Panwaslu Kota Bekasi Akui Telah Terima Laporan Dugaan Pelanggaran ASN

SALURANSATU.COM – Panitia Pengawas Pemilu (Panwaslu) Kota Bekasi akhirnya angkat bicara terkait laporan dugaan pelanggaran Aparatur Sipil Negara (ASN) Kota Bekasi jelang Pilkada Juni 2018. Divisi Penindakan Pelanggaran Panwaslu Kota Bekasi, Muhammad Iqbal Alam Islami membenarkan bahwa pihaknya sudah menerima laporan dugaan pelanggaran Politik Praktis oleh Aparatur Sipil Negara (ASN) Kota Bekasi.
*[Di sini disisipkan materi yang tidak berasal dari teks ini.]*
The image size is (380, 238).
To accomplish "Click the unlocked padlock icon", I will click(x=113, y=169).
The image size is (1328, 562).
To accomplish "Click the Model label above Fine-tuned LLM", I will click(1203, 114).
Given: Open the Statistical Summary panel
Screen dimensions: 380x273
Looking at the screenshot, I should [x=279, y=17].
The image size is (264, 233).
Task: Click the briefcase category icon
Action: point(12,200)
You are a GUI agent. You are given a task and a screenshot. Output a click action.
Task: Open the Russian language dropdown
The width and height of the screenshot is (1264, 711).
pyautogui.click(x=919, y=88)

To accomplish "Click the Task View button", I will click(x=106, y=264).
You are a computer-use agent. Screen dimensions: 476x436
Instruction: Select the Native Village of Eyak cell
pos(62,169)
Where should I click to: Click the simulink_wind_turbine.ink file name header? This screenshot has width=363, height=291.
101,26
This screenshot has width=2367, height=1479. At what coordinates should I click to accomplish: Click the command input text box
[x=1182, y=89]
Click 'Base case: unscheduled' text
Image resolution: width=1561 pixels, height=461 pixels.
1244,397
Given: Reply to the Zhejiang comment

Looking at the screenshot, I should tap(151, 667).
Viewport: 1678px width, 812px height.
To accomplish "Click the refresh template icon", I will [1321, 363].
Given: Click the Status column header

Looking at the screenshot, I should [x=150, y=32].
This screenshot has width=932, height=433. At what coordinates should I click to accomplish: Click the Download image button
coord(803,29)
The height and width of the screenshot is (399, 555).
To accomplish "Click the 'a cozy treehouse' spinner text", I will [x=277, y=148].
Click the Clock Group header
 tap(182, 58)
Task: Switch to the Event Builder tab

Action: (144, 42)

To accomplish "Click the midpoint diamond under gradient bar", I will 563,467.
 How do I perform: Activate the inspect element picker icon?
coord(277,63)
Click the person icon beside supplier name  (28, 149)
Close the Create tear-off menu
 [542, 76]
Laporan tersebut telah diterima pada Selasa (6/3/2018).

Muhammad Iqbal menyatakan Tim Advokasi Pasangan Calon Wali Kota-Wakil Wali Kota Bekasi Nur-Firdaus (NF) yang diwakili Ketua Tim advokasi Paslon, Bambang Sunaryo telah melaporkan dugaan pelanggaran tersebut dengan menyertakan bukti foto Wallpaper yang digunakan ASN serta lampiran isi pemberitaan seputar kasus tersebut.

“Laporan itu akan kita register dan kita akan klarifikasi dari pelapor dan saksi-saksi dulu, baru nanti kita akan memanggil terlapor dari tim Desk Pilkada tersebut,” kata Iqbal, kepada awak media, Rabu (7/3/2018).

Panwaslu menyatakan akan memproses sesuai dengan Undang-Undang khusus ASN bahwasanya ASN tidak boleh terlibat politik praktis. “Jadi kalau terlibat, yang ada indikasi yang mengarah kepada keberpihakan dan akan kita tindak sesuai UU ASN dan UU Pemilu,” imbuh Iqbal.

Adapun langkah selanjutnya, kata Iqbal, setelah semua dilklarifikasi nanti dikaji dan diberi status laporannya. “Kalau memang terbukti itu melanggar unsur kode etik ASN pasti kita laporkan ke komisi ASN dan juga inspektorat. Dalam artian memang ini untuk mencegah, bahwasanya agar ASN bersikap netral pada Pilkada,” lanjutnya.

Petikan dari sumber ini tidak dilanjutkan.